Culturebot contributor Avia Moore is busily covering the plethora of delights at the fifth edition of Festival TransAmériques in Montreal, Quebec. Here’s what’s coming up in the near future, with particular emphasis on Moore’s top picks: Kidd Pivot’s The You Show and Ballets C de la B’s Gardenia. But that’s just the tip of the ice berg: be sure to check the festival website for the full digest.

Kidd Pivot Frankfurt RM, The You Show (June 9-11). Vancouver, B.C.-based choreographer Crystal Pite is one of the most buzzed about choreographers in North America these days, with a busy touring schedule that will shortly bring her to Jacob’s Pillow to present Dark Matters, the Pygmalion-esque puppet and dance extravaganza that debuted in 2009 and was at Montclair University just this last October, where our own Andy Horwitz was a bit ambivalent about it. I missed Dark Matters, but caught Lost Action, its predecessor, a few years back at On the Boards in Seattle, and recently my Seattle-based intern profiled the company at my old editorial outlet, The SunBreak. Pite’s choreography stands out in large part because it’s deconstructive of ballet, meticulous and technique-based, which makes it distinct from much of the modern dance produced in New York and elsewhere. Based on the description, it sounds like in The You Show, Pite seeks to collapse the theatrical and dance into a single piece, as opposed to the diptych effect of Dark Matters. The work centers on the break-up of a couple, whose story is recounted in voice-over narration even as it’s performed onstage.

Les Ballets C de la B, Gardenia (June 1-4). I caught Ballets C de la B’s out of context – for pina at the Joyce last year and I have to say, it’s hard not to love Alain Platel’s gentle wit and charm. Without sacrificing technical accomplishment, Platel manages to tell stories through movement that contextualize the performances, achieving a moving and deeply felt connection between audience and performer.
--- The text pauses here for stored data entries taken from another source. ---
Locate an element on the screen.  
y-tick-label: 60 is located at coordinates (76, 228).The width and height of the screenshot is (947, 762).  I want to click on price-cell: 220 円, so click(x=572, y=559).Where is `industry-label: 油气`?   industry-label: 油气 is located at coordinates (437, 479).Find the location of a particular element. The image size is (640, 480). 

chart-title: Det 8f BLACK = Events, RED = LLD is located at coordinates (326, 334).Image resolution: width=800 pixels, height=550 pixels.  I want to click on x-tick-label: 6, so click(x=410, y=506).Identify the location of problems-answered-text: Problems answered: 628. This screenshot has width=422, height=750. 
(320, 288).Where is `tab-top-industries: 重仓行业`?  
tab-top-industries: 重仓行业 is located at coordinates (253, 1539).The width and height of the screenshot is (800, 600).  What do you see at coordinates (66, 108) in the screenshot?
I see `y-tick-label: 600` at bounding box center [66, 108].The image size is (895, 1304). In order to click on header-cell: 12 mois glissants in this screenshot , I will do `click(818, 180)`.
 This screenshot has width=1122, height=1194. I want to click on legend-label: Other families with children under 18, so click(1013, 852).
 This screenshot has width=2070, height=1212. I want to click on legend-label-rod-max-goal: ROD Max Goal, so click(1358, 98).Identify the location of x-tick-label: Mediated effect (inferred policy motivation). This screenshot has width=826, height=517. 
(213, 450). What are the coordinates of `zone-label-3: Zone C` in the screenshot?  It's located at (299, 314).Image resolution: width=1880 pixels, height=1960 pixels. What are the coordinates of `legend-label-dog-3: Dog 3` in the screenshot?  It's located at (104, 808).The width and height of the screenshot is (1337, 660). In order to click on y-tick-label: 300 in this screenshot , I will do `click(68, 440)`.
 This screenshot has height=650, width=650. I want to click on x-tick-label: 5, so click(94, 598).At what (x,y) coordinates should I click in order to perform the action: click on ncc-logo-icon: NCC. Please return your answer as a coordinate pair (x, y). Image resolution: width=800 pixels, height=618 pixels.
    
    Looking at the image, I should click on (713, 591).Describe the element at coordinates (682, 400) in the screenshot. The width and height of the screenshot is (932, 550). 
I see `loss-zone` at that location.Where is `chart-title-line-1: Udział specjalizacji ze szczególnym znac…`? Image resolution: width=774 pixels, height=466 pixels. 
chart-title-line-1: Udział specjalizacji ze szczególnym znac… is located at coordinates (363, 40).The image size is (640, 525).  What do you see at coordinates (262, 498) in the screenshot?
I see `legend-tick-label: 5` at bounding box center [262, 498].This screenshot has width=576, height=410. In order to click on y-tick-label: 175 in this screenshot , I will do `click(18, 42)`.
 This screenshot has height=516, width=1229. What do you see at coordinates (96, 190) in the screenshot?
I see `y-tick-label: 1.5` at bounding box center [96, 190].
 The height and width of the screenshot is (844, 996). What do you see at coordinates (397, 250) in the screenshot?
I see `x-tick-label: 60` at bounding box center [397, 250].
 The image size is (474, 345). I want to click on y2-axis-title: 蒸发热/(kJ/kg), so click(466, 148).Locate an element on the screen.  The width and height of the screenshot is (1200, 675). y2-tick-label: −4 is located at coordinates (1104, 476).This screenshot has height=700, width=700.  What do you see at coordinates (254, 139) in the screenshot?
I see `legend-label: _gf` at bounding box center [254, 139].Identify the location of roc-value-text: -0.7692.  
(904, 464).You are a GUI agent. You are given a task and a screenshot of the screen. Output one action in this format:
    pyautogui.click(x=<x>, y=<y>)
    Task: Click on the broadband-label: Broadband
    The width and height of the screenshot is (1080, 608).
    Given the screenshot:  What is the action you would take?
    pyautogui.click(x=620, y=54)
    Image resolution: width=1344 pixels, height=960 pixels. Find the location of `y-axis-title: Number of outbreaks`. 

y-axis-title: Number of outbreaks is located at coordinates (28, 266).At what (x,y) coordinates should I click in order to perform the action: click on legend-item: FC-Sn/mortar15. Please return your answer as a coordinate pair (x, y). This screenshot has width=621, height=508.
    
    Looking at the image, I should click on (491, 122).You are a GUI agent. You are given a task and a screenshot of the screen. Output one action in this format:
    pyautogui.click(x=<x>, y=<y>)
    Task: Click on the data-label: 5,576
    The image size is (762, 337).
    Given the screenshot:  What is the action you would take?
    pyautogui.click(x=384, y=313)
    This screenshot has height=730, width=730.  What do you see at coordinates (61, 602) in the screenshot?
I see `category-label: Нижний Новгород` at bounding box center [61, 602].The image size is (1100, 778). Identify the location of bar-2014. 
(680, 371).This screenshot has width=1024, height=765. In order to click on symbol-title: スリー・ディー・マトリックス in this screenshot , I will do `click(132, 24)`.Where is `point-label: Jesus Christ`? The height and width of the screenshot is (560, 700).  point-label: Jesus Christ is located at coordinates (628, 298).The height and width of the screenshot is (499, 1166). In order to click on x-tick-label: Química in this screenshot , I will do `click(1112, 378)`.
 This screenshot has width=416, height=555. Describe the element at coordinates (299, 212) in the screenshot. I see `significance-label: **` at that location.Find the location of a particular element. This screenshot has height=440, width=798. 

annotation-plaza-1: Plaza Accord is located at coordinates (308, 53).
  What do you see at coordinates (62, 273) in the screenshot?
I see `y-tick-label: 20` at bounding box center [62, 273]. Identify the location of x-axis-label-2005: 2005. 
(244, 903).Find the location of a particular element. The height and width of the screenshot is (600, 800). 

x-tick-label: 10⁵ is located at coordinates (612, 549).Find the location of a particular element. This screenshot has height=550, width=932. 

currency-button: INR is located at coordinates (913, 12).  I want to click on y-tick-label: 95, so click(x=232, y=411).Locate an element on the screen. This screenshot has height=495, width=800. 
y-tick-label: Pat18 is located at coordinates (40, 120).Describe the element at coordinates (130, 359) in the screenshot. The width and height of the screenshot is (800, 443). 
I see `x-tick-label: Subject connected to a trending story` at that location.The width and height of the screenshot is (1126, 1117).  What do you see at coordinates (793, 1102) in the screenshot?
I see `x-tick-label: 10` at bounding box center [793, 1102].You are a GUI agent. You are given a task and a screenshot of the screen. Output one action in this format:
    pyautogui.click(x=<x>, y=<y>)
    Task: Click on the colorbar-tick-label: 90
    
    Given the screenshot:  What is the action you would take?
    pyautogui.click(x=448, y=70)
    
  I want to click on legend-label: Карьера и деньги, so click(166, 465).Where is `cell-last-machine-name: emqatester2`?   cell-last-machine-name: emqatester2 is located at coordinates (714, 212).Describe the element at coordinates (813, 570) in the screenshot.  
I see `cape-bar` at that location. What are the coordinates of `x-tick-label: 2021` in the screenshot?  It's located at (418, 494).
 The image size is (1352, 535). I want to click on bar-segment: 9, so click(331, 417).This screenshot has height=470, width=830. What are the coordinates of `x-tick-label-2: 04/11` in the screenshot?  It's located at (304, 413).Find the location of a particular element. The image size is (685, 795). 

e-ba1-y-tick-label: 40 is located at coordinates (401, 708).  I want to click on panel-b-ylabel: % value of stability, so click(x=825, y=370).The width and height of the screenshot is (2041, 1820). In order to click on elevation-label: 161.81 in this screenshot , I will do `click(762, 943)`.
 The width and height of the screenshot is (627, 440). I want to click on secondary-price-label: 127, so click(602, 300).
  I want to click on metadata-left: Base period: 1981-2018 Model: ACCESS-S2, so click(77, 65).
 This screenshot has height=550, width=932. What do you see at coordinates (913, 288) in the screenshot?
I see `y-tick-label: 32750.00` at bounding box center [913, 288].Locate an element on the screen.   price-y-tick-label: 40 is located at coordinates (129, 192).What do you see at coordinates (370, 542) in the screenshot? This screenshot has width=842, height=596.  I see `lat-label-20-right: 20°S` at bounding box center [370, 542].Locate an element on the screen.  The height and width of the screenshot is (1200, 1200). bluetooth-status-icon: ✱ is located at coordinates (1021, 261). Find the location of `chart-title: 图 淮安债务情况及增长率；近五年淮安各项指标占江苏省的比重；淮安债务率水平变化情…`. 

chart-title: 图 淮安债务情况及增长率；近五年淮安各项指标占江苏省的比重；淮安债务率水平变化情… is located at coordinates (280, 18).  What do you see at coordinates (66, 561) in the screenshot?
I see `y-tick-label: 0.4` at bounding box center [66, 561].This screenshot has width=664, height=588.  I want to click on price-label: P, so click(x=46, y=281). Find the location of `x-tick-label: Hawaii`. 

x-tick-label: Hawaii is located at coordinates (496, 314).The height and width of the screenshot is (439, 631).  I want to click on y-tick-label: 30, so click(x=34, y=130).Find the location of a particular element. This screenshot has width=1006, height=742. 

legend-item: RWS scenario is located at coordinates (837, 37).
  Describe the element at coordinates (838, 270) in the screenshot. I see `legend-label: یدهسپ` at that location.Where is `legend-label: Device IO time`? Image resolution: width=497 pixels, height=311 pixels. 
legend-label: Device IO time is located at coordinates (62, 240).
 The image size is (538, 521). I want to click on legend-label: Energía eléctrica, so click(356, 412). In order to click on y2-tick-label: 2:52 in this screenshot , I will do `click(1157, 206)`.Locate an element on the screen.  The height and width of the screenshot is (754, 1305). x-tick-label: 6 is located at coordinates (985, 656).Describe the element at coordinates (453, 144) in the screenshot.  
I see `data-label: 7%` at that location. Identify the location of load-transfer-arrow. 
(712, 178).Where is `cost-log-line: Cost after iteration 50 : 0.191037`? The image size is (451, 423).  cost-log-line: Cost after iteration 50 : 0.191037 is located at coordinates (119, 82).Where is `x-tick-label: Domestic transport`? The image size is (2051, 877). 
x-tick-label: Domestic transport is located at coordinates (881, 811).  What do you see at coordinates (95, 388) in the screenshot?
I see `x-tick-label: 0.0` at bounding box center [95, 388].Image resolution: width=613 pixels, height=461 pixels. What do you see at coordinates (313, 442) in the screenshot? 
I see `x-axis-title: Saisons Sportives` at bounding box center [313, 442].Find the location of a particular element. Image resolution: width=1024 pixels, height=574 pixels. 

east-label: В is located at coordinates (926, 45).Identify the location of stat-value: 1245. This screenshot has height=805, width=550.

In Gardenia, he explicitly evokes the performative self through the story of an eponymous drag cabaret’s closing, which leads a quotidian group of drab folk to perform their joyous cabaret acts one last time.

New York City Players, Neutral Hero (June 4-6). For most Culturebot readers, Richard Maxwell probably needs no introduction. In Neutral Hero, the current master of anti-acting presents the life of a small Midwest town’s denizens as the endless repeat of classic hero myths.

Miguel Guttierez and the Powerful People, Last Meadow (June 9-11). Another well-known and well-loved New York artist, Miguel Guttierez, brings the seemingly endlessly commented upon Last Meadow to our neighbors to the North, which explores issues of American fatherhood through the lens of the short life and brief filmography of James Dean.

MAU, Tempest: Without a Body (June 10-11). A dance piece from an Auckland-based company, Tempest: Without a Body is an exploration of the post-9/11 assault on personal identity and liberty from Samoan choreographer Lemi Ponifasio, performed by his company of Pacific Islanders.